# Think Python

## Chapter 13 - Case study: data structure selection

### 13.1 Word frequency analysis

*HTML of this chapter in "Think Python 2e" can be found [here](http://greenteapress.com/thinkpython2/html/thinkpython2014.html "Chapter 13").*

#### Exercise 1  

*Write a program that reads a file, breaks each line into words, strips whitespace and punctuation from the words, and converts them to lowercase.*

*Hint: The `string` module provides a string named whitespace, which contains space, tab, newline, etc., and `punctuation` which contains the punctuation characters. Let’s see if we can make Python swear:*

```
>>> import string
>>> string.punctuation
'!"#$%&\'()*+,-./:;<=>?@[\\]^_`{|}~'
```

*Also, you might consider using the string methods `strip`, `replace` and `translate`.*


In [98]:
import string

punct = string.punctuation

# Some PG texts use non-ASCII characters, so we'll add these manually.
punct += '‘’“”—'

# Some PG texts also have line numbers, so let's remove all numbers:
punct += string.digits

out = " " * len(punct)

def get_words_from_file(text, encode = "utf8"):
    """
    Returns a list of words from a file.  Words
    are stripped of punctuation and converted to lowercase.
    Since punctuation is removed, contractions are returned
    without apostrophes (e.g., `can't` -> `cant`). Numbers
    are also removed from the returned list
    
    Arguments:
    
    text: name of file
    encode: text encoding used in file.  Default is UTF-8
    """
    opened_text = open(text, 'r', encoding = encode)
    t = []
    for line in opened_text:
        translation = line.maketrans(punct, out)
        for word in line.translate(translation).split():
            t.append(word.strip().lower())
            
    return t

In [39]:
import os

path = "C:\\Users\\mjcor\\Desktop\\ProgrammingStuff\\ThinkPython"
os.chdir(path)

In [88]:
ma = get_words_from_file('alice.txt')
ma[1:25]

['through',
 'the',
 'looking',
 'glass',
 'by',
 'lewis',
 'carroll',
 'chapter',
 'i',
 'looking',
 'glass',
 'house',
 'one',
 'thing',
 'was',
 'certain',
 'that',
 'the',
 'white',
 'kitten',
 'had',
 'had',
 'nothing',
 'to']

#### Exercise 2  

*Go to Project Gutenberg (http://gutenberg.org) and download your favorite out-of-copyright book in plain text format.*

*Modify your program from the previous exercise to read the book you downloaded, skip over the header information at the beginning of the file, and process the rest of the words as before.*

*Then modify the program to count the total number of words in the book, and the number of times each word is used.*

*Print the number of different words used in the book.
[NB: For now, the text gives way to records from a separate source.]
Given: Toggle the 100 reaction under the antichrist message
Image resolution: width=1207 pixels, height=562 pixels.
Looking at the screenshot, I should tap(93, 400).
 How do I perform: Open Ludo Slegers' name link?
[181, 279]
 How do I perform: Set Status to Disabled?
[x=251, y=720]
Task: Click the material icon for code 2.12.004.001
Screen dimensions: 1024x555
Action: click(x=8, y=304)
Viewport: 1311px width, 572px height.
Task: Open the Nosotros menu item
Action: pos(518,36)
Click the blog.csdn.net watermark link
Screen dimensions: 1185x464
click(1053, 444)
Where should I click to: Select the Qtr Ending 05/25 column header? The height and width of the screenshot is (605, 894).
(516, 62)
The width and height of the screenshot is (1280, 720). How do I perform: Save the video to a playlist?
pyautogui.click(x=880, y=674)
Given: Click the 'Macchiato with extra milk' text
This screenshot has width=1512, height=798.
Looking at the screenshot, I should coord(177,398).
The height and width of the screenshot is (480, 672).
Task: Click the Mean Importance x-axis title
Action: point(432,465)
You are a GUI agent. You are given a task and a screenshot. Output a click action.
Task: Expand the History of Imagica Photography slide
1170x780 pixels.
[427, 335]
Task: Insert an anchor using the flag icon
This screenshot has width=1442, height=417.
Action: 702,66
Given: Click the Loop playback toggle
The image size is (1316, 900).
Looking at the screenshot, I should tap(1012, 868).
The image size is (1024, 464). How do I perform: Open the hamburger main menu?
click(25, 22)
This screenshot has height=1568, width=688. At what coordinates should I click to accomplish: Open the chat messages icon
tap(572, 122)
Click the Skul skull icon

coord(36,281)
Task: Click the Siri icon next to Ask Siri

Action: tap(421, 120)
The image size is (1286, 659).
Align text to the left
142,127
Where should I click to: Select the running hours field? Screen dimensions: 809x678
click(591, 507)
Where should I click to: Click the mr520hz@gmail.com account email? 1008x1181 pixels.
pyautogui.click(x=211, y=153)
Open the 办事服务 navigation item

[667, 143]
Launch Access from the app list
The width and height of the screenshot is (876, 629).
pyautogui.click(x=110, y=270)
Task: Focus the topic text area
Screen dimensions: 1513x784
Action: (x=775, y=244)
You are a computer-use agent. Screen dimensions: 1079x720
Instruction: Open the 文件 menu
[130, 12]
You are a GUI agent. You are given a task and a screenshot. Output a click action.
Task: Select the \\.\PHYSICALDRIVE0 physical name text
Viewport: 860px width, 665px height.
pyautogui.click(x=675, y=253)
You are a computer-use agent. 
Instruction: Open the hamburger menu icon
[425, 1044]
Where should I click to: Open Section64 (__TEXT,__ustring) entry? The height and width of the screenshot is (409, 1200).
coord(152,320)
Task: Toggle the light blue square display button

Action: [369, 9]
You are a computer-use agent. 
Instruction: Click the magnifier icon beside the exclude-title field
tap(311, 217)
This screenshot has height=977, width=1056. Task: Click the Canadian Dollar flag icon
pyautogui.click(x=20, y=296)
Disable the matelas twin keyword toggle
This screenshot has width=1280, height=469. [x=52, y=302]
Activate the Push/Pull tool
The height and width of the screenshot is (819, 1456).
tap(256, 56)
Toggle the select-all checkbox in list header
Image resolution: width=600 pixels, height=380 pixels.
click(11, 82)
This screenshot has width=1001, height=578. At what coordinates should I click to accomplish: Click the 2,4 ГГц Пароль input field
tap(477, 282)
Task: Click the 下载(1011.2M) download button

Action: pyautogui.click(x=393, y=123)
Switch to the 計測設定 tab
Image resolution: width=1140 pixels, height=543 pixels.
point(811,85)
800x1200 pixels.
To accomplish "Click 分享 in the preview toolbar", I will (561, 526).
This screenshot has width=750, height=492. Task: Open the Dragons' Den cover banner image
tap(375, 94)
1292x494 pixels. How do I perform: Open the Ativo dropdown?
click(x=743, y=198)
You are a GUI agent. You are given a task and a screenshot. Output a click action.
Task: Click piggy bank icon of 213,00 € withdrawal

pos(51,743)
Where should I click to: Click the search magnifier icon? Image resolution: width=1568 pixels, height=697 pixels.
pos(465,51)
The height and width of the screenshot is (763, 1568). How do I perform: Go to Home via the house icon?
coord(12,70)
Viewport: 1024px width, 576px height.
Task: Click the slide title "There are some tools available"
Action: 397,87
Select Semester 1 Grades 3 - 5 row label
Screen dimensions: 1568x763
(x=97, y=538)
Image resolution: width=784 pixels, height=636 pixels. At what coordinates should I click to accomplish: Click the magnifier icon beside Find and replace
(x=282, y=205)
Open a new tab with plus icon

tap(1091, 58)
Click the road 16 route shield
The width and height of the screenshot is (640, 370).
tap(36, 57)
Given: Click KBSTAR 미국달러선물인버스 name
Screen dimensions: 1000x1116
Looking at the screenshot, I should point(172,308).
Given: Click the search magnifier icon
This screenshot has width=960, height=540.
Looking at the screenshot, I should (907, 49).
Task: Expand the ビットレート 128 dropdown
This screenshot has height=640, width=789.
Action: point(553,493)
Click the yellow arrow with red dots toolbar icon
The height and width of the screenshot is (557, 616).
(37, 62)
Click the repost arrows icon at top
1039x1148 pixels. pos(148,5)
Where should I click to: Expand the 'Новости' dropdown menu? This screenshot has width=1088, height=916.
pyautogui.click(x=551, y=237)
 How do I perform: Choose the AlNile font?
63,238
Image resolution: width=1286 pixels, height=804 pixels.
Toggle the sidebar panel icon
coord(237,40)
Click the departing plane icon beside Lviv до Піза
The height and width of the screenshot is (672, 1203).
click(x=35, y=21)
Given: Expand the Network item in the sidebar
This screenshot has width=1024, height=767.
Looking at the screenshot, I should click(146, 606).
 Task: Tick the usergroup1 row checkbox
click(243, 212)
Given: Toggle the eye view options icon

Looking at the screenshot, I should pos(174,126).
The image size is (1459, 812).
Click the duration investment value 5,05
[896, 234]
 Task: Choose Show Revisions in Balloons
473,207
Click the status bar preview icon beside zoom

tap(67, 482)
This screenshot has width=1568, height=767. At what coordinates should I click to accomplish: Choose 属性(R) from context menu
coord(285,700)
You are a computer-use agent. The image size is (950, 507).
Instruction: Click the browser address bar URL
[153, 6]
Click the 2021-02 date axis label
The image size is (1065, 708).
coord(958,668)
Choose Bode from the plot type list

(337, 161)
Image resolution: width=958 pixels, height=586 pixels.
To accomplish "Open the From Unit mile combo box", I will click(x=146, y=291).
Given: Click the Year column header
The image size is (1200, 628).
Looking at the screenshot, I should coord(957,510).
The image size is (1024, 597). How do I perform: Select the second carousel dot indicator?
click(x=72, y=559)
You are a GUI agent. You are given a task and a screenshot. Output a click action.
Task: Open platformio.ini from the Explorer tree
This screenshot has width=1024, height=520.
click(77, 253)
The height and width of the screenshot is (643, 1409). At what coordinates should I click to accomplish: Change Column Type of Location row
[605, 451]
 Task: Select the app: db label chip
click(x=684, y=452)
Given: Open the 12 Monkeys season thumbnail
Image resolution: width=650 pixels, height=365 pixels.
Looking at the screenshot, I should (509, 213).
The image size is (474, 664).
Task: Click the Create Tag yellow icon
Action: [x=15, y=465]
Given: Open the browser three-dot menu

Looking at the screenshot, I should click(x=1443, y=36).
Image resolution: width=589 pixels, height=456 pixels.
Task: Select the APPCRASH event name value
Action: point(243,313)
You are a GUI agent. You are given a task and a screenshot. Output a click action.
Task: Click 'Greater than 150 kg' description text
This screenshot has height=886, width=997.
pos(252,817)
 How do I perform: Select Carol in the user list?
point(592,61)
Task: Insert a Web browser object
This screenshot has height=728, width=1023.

Compare different books by different authors, written in different eras. Which author uses the most extensive vocabulary?*

*__I had difficulty removing the boilerplate at the beginning of Project Gutenberg texts, as I felt that the book didn't do an adequate job in showing us how to remove headers and footers.  So I went online to see how other people dealt with this problem.  At [this blog](https://epequeno.wordpress.com/2012/05/06/exercise-13-2/ "Removing headers from PG texts") I found some interesting code for removing the header of PG texts; but the creator of the code neglected to deal with the footer, so I made a few changes to deal with that:__*

In [81]:
import string

punct = string.punctuation

# Some PG texts use non-ASCII quotes, so we'll add these manually.
punct += '‘’“”'

# Some PG texts also have line numbers, so let's remove all numbers:
punct += string.digits

out = " " * len(punct)

def clean_pg_text(text, encode = "utf8"):
    """
    Returns a list of words from a Project Gutenberg text.  
    Headers and footers are removed from texts. Words
    are stripped of punctuation and converted to lowercase.
    Since punctuation is removed, contractions are returned
    without apostrophes (e.g., `can't` -> `cant`). Numbers
    are also removed from the returned list
    
    Arguments:
    
    text: name of file
    encode: text encoding used in file.  Default is UTF-8
    """
    """
    Removes headers and footers from Project Gutenberg texts.
    """
    opened_text = open(text, 'r', encoding = encode)
    cleaned_text = []
    flag = False
    start = "*** START OF"
    end = "*** END OF"

    # some PG texts don't use spaces to designate start/end of text
    alt_start = "***START OF"
    alt_end = "***END OF"
    
    for line in opened_text:
        if (start in line) or (alt_start in line) and (flag == False):
            flag = True
        elif (end in line) or (alt_end in line) and (flag == True):
            flag = False
        elif flag == True:
            for line in opened_text:
                translation = line.maketrans(punct, out)
                for word in line.translate(translation).split():
                    cleaned_text.append(word.strip().lower())
        else:
            pass
    return cleaned_text

In [68]:
def tally_words(text_list):
    """
    Returns a tally of the words in text_list.
    """
    total_words = {}

    for word in text_list:
        total_words[word] = 1 + total_words.get(word, 0)

    return total_words

In [82]:
texts = ['austen.txt', 'beowulf.txt', 'canterbury.txt', 
         'hamlet.txt', 'iliad.txt', 'sherlock.txt', 'ulysses.txt']

titles = ["'Pride and Prejudice' by Jane Austen",
          "'Beowulf' translated by Lesslie Hall",
          "'The Canterbury Tales' by Geoffrey Chaucer",
          "'Hamlet' by William Shakespeare",
          "'The Iliad of Homer', translated by Alexander Pope",
          "'The Adventures of Sherlock Holmes' by Arthur Conan Doyle",
          "'Ulysses' by James Joyce"]

In [83]:
for text, title in zip(texts, titles):
    clean = clean_pg_text(text)
    tally = tally_words(clean)
    print("{} uses {:,} words".format(title, len(tally)))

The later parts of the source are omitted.